Princess Ubolratana Barnavadi has broken the long-standing tradition of Thai royalty staying out of politics by entering the election in an unprecedented move.
A Thai princess will run for prime minister in March elections in an unprecedented entry by a royal into frontline politics, pitting her against the chief of the ruling junta and redrawing the nation’s political landscape.
Princess Ubolratana, 67, the older sister of Thai King Maha Vajiralongkorn, was announced as a candidate for the Thai Raksa Chart party steered by the divisive Shinawatra political clan.
The Thai monarchy, a revered institution shielded from criticism by a tough defamation law, has traditionally been seen as above the political fray, although royals have intervened in moments of political crisis.
Ubolratana’s nomination has electrified the buildup to a March 24 election which had seemed poised to return the junta and its proxies to power in some form.
Her involvement gives a royal sheen to Thaksin Shinawatra’s political machine, which has won every election since 2001.
And it also potentially builds a bridge between Thaksin’s “Red” shirted supporters and the “Yellow” shirts who are arch royalists.

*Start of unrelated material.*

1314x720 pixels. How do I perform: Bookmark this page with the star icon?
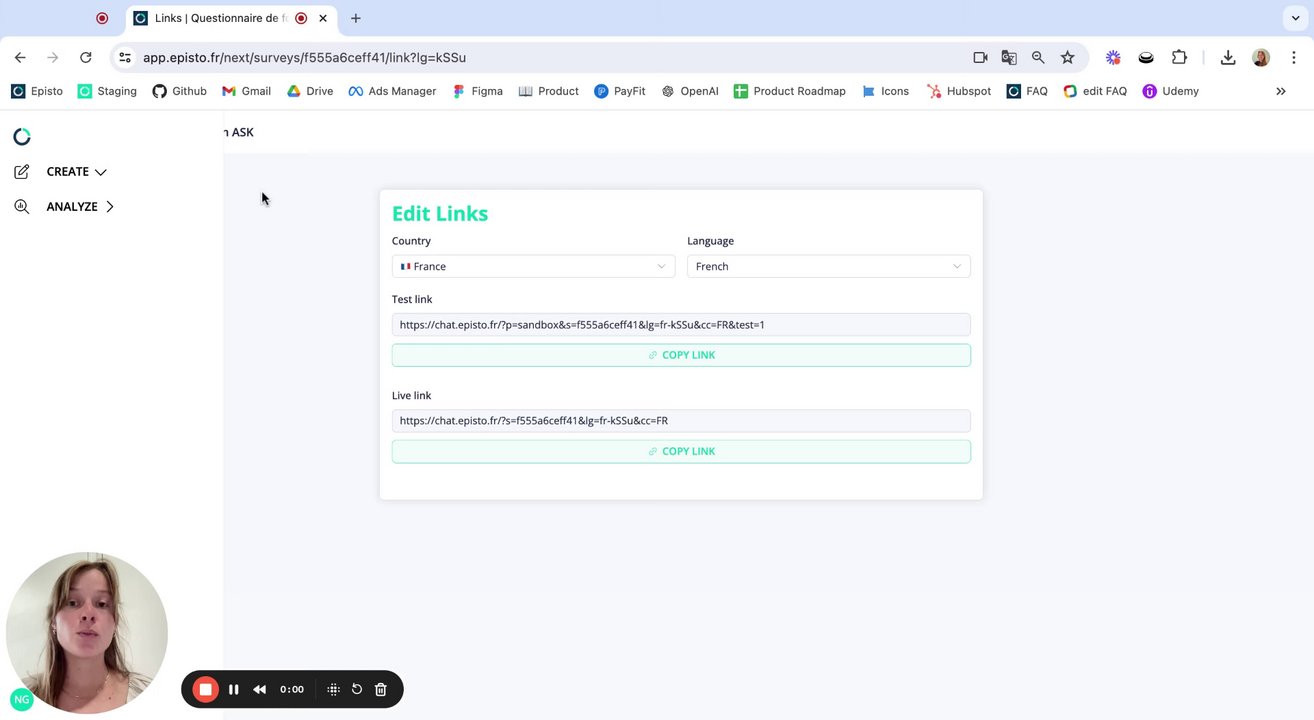coord(1068,57)
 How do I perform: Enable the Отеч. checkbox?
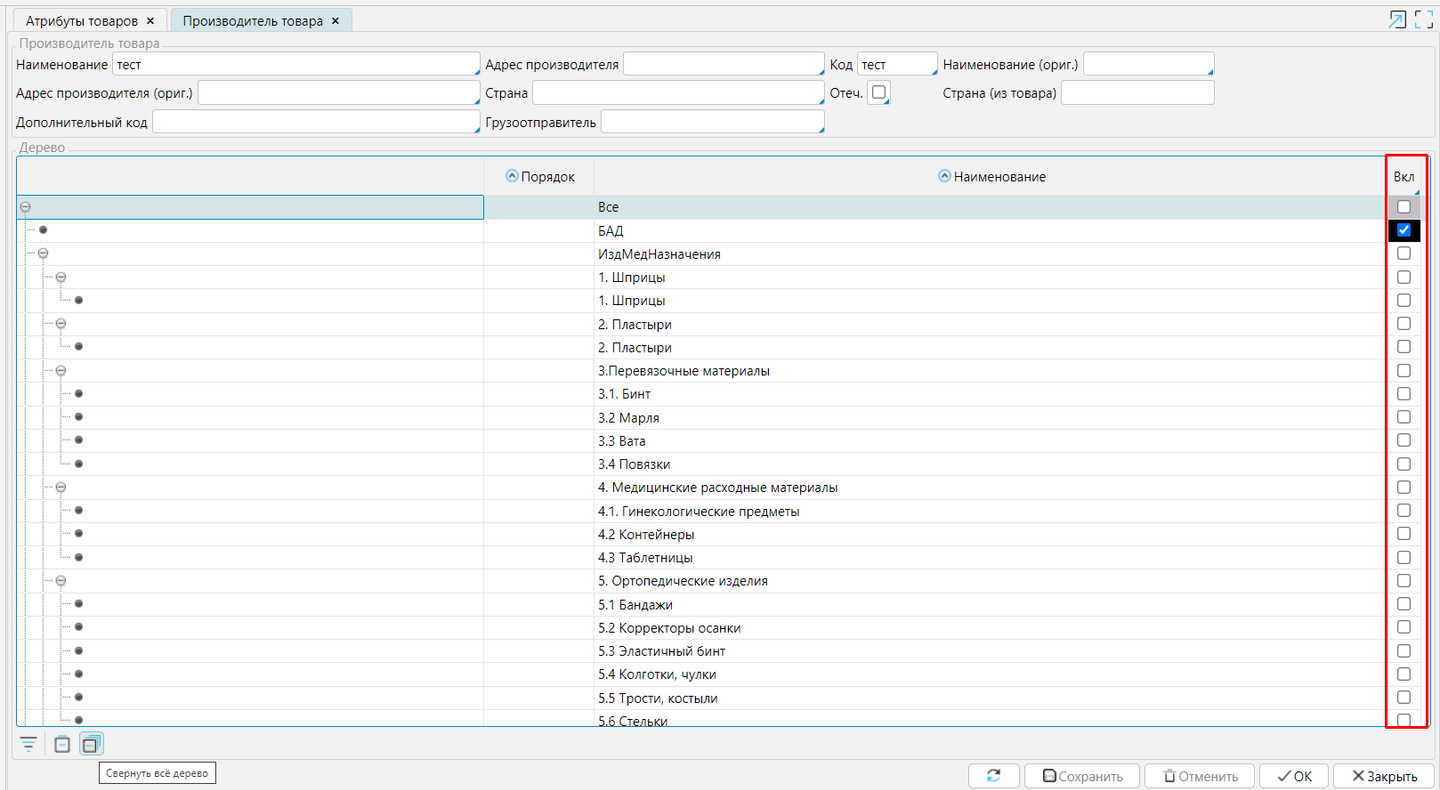click(878, 92)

Deadly violence and disruption linked to the two groups has defined Thailand’s turbulent last decade.
“Thank you for all the love and encouragement,” the princess, who gave up her royal titles to marry a foreigner, said in a typically colourful Instagram post on Friday afternoon.
“I want to clarify that I have relinquished the rank of nobility and am living as a commoner … I allowed Thai Raksa Chart Party to use my name for the nomination to the prime minister’s post.”